> **TASK PROMPT**: Retype, exactly as they appear below, the lines between the line holding "ایمیل (135, 1651)" and the line holding "[ما را در اینستاگرام دنبال کنید] (11, 12)", both ends included.
START RECORDS TO USE
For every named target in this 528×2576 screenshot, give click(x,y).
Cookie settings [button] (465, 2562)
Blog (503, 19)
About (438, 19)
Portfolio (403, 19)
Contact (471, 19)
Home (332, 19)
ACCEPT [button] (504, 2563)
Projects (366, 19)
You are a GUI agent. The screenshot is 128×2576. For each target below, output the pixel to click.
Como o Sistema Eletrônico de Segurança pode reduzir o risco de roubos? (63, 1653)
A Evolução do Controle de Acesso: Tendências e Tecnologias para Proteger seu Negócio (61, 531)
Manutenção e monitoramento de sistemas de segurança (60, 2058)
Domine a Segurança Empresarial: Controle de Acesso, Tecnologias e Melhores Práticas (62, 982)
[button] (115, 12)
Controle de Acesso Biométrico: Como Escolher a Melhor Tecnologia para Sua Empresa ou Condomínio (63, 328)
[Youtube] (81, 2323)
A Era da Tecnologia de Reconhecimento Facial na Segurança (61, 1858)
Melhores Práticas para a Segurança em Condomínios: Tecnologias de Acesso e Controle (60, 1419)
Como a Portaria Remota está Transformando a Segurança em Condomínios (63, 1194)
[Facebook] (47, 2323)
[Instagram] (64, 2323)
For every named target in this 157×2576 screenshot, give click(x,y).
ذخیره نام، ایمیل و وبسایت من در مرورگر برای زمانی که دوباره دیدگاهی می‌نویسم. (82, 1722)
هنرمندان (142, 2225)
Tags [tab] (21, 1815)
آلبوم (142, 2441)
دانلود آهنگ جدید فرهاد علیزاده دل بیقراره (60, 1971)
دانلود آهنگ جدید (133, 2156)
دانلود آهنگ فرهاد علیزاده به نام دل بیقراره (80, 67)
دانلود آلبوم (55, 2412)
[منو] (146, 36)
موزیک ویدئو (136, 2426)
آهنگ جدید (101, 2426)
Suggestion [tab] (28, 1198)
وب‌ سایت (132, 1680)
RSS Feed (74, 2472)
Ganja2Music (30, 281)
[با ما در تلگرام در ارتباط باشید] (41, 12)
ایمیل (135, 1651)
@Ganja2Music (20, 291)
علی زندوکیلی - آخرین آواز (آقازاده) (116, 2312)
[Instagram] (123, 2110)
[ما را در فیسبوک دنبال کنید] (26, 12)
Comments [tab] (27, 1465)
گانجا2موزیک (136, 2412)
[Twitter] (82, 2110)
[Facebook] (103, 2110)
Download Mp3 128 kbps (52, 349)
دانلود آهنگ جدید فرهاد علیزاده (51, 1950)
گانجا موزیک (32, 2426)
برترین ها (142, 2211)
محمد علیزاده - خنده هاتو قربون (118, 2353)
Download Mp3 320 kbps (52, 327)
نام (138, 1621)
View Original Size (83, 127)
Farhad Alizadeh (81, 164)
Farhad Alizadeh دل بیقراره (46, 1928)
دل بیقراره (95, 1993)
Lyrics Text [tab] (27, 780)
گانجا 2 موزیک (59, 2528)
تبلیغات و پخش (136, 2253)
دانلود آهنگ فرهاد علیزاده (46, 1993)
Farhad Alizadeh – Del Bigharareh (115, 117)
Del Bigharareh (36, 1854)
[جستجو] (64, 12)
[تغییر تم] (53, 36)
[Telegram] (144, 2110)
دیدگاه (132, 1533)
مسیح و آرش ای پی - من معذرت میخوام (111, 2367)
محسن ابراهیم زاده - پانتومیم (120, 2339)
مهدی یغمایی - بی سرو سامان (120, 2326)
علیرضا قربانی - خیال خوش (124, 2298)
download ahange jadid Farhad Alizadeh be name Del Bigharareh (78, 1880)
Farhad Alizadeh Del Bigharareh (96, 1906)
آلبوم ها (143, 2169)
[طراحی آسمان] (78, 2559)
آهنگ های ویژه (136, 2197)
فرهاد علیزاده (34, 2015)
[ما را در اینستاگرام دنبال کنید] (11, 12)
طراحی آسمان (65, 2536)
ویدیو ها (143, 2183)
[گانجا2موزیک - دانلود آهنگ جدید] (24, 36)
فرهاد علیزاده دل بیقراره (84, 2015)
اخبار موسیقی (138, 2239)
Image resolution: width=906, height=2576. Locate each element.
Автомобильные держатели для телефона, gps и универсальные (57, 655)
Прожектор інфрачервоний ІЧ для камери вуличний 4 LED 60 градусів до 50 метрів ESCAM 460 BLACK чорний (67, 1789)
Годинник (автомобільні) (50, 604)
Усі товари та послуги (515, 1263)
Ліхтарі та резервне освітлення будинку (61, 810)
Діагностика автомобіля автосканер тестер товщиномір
END RECORDS TO USE
> **RESPONSE**:
ایمیل (135, 1651)
@Ganja2Music (20, 291)
علی زندوکیلی - آخرین آواز (آقازاده) (116, 2312)
[Instagram] (123, 2110)
[ما را در فیسبوک دنبال کنید] (26, 12)
Comments [tab] (27, 1465)
گانجا2موزیک (136, 2412)
[Twitter] (82, 2110)
[Facebook] (103, 2110)
Download Mp3 128 kbps (52, 349)
دانلود آهنگ جدید فرهاد علیزاده (51, 1950)
گانجا موزیک (32, 2426)
برترین ها (142, 2211)
محمد علیزاده - خنده هاتو قربون (118, 2353)
Download Mp3 320 kbps (52, 327)
نام (138, 1621)
View Original Size (83, 127)
Farhad Alizadeh (81, 164)
Farhad Alizadeh دل بیقراره (46, 1928)
دل بیقراره (95, 1993)
Lyrics Text [tab] (27, 780)
گانجا 2 موزیک (59, 2528)
تبلیغات و پخش (136, 2253)
دانلود آهنگ فرهاد علیزاده (46, 1993)
Farhad Alizadeh – Del Bigharareh (115, 117)
Del Bigharareh (36, 1854)
[جستجو] (64, 12)
[تغییر تم] (53, 36)
[Telegram] (144, 2110)
دیدگاه (132, 1533)
مسیح و آرش ای پی - من معذرت میخوام (111, 2367)
محسن ابراهیم زاده - پانتومیم (120, 2339)
مهدی یغمایی - بی سرو سامان (120, 2326)
علیرضا قربانی - خیال خوش (124, 2298)
download ahange jadid Farhad Alizadeh be name Del Bigharareh (78, 1880)
Farhad Alizadeh Del Bigharareh (96, 1906)
آلبوم ها (143, 2169)
[طراحی آسمان] (78, 2559)
آهنگ های ویژه (136, 2197)
فرهاد علیزاده (34, 2015)
[ما را در اینستاگرام دنبال کنید] (11, 12)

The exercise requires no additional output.